A six million euro European Union-UN Food and Agriculture Organisation project will help vulnerable farming families in Iraq's northern Nineveh governorate recover from the conflict that devastated its capital, Mosul, and surrounding areas, the FAO said on Monday.
"The EU has responded promptly to the very urgent needs of the most vulnerable families that were affected by the conflict in northern parts of Iraq," said Fadel al-Zubi, FAO's representative in the country.
After a military offensive launched in 2106 in the surrounding Nineveh governorate, Iraqi and allied forces last year re-took Mosul from the Islamic State jihadist group, which seized the city in 2014.
"Thanks to the support from the EU, households will enhance their resilience and ability to cope with shocks by increasing their net earnings," Zubi said.
The EU-funded project "aims to increase household income while building, repairing and maintaining local infrastructure and creating communal and public productive assets," FAO stated.
Through cash-for-work activities, 1,250 households including women and other marginalised groups will be able to earn an income, directly benefiting around 7,500 people. Crucially, this will also enable farmers to access water for crop irrigation and livestock, through the rehabilitation and construction of water catchments, roads, river embankments and secondary canals, FAO noted.
"Once these important agricultural assets and irrigation infrastructure are restored, the project will provide water for 70,000 hectares of currently unproductive land that can be used for winter wheat crops, and the spring and autumn vegetable seasons," said Zubi.
"This means 30,000 vulnerable farming households (180,000 people) will be able to produce food on their land again," he underlined.
Many of the families taking part in the project's cash-for-work component have no other income, FAO said.
Humanitarian needs remain in Iraq, where FAO is working closely with the government to aid rural families returning to areas of the country retaken from IS, the internally displaced, host communities and refugees from Syria, the UN agency aid.
The joint EU-FAO project is funded by the Madad Fund - a regional trust fund set up by the EU in response to the Syrian crisis.
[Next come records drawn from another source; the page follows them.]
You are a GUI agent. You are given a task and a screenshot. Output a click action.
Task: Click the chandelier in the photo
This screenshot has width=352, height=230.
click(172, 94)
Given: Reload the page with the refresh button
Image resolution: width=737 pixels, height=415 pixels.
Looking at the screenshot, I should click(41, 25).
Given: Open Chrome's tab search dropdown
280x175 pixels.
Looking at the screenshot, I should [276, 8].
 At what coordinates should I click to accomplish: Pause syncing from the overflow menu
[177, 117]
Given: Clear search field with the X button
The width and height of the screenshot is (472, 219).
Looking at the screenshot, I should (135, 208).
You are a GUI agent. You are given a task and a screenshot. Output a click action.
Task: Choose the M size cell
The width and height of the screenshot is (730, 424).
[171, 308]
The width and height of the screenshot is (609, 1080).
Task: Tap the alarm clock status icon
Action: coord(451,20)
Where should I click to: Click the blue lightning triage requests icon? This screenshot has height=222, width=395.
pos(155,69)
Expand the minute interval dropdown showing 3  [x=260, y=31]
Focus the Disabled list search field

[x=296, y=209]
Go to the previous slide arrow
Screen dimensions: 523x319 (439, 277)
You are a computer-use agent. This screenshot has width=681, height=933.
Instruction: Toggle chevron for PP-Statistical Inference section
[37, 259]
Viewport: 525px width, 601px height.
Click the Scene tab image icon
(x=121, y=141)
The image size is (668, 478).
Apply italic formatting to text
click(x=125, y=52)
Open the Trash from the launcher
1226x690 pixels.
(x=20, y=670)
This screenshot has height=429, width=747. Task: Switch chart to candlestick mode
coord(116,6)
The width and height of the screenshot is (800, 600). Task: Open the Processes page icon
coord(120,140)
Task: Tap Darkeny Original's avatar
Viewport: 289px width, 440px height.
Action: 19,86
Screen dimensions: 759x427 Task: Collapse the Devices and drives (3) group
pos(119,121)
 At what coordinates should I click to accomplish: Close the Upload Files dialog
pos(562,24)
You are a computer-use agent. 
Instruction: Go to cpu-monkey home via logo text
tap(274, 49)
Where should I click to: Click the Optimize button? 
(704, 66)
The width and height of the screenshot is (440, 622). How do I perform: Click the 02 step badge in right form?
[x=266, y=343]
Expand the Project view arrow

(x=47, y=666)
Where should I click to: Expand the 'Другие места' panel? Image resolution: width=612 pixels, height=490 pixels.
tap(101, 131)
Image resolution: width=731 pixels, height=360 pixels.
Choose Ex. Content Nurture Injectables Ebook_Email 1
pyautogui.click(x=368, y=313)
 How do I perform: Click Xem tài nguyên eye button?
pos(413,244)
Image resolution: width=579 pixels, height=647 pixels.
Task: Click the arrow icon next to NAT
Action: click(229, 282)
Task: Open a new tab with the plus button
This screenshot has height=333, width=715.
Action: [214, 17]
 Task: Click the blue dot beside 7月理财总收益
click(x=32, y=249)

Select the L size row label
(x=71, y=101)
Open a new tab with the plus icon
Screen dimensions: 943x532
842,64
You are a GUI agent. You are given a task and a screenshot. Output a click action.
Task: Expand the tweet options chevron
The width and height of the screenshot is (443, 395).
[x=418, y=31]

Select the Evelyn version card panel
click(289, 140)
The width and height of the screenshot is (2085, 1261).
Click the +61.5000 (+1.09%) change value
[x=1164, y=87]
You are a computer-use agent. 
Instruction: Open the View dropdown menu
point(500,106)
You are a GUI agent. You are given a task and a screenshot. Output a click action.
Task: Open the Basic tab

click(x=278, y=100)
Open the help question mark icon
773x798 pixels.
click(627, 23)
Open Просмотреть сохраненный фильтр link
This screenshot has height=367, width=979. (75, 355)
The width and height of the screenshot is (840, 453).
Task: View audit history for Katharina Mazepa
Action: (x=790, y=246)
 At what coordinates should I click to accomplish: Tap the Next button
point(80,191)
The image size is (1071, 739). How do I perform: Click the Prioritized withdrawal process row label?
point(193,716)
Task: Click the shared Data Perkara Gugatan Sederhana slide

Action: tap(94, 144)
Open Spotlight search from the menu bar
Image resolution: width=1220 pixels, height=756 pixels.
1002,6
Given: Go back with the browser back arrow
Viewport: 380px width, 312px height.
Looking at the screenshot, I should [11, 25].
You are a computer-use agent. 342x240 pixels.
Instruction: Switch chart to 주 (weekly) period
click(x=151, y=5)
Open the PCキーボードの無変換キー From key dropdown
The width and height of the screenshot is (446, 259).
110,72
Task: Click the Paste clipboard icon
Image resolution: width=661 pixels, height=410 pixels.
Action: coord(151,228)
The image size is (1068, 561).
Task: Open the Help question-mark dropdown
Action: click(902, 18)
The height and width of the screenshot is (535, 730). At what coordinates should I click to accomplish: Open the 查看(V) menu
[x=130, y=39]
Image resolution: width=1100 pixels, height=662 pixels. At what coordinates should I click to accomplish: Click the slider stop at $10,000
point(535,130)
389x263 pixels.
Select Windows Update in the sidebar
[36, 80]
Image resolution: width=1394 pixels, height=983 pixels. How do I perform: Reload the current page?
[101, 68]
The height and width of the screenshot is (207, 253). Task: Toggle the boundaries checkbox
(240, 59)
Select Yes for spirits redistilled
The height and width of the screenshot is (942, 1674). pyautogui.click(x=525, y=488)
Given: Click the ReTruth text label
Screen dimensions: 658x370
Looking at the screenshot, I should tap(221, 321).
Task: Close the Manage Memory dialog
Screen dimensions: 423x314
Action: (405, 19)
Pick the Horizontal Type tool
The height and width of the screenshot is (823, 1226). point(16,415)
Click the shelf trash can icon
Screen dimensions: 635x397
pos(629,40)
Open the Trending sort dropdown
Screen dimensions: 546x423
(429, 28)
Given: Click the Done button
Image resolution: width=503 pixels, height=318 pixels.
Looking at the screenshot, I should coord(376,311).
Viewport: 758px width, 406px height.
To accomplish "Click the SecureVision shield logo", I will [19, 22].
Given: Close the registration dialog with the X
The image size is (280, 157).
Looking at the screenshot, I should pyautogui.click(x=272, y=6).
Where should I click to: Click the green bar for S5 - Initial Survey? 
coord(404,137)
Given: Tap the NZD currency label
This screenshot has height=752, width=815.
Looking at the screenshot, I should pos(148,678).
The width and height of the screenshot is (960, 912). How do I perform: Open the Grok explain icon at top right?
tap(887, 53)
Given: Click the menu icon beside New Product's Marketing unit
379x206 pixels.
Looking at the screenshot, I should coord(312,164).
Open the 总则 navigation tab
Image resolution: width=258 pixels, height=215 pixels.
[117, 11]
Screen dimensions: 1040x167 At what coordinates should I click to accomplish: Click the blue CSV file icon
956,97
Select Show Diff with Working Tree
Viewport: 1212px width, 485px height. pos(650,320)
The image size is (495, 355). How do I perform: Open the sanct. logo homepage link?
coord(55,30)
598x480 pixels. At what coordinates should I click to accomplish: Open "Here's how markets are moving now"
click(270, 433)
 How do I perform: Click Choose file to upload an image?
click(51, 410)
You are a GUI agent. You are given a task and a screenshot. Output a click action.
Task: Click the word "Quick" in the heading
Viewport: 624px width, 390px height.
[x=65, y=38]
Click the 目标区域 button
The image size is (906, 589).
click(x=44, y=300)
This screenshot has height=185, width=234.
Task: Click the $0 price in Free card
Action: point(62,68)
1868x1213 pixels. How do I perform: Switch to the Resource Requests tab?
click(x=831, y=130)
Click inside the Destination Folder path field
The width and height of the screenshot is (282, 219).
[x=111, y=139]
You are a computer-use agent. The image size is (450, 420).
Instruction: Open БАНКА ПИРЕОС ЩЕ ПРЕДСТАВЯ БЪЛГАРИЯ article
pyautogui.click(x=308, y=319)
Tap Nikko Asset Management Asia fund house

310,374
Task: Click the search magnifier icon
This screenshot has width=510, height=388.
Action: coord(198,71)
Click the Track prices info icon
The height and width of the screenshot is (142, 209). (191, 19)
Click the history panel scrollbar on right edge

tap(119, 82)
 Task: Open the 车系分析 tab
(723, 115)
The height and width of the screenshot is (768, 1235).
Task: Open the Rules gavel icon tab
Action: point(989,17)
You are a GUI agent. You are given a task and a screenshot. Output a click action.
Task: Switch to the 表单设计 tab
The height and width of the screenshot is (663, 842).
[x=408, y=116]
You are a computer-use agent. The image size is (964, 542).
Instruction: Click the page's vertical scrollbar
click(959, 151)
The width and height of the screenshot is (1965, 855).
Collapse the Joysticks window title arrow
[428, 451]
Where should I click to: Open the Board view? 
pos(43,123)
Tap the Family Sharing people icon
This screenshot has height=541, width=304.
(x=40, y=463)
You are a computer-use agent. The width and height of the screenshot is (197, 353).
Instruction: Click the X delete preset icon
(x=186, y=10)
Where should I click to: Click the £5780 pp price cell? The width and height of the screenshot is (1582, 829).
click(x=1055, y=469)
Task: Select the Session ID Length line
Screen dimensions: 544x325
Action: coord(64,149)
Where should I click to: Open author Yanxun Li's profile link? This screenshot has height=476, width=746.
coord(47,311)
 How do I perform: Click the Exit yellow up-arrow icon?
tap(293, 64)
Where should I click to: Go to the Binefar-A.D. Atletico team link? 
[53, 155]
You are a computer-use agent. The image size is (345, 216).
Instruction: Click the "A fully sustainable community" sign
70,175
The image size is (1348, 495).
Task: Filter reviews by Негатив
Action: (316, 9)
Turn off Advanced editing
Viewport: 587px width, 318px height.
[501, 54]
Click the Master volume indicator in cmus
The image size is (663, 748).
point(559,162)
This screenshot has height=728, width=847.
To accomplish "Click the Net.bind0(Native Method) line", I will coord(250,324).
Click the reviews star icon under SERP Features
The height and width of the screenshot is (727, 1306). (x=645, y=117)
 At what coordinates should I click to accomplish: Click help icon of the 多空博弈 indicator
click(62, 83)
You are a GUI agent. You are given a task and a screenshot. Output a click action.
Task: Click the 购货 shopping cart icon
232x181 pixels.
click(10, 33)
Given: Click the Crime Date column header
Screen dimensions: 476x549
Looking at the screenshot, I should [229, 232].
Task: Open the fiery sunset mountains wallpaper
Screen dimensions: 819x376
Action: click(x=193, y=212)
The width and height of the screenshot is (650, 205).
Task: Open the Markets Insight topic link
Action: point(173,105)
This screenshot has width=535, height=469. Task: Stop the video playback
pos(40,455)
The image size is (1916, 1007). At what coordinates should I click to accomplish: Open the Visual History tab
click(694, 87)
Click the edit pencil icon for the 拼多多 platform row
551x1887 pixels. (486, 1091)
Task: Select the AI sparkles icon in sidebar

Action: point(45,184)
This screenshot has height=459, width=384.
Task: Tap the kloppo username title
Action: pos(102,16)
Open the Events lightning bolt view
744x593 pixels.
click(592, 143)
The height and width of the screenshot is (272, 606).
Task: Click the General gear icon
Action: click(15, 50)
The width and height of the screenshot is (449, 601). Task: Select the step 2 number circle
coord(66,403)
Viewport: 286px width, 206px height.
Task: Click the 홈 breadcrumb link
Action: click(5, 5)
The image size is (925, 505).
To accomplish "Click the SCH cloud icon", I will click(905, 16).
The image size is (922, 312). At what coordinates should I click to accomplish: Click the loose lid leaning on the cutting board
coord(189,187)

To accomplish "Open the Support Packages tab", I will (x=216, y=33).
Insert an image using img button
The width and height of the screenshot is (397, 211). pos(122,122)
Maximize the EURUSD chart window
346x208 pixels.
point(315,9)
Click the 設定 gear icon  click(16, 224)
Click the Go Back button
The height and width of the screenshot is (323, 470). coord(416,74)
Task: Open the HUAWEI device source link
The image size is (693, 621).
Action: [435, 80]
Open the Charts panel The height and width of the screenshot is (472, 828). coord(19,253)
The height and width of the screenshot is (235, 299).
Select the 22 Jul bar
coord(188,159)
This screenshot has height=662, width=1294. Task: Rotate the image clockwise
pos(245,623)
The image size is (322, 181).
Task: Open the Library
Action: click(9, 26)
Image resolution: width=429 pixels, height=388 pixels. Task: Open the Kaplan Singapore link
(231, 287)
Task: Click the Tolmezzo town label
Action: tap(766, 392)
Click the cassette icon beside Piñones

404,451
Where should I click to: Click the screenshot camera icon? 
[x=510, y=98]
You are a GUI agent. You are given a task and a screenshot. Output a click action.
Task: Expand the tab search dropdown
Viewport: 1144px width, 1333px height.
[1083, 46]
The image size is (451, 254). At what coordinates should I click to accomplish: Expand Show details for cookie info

The project is part of FAO's Recovery and Resilience Programme, which helps reduce chronic, or acute food insecurity, malnutrition, poverty in Iraq's agriculture sector, FAO said.
FAO needs 10.2 million dollars this year to aid 116,100 farmers with livestock, plant pest outbreak control and food security coordination. In the longer term it requires 76 million dollars to help 1.6 million people by rebuilding the agriculture sector, water systems and communities, FAO concluded.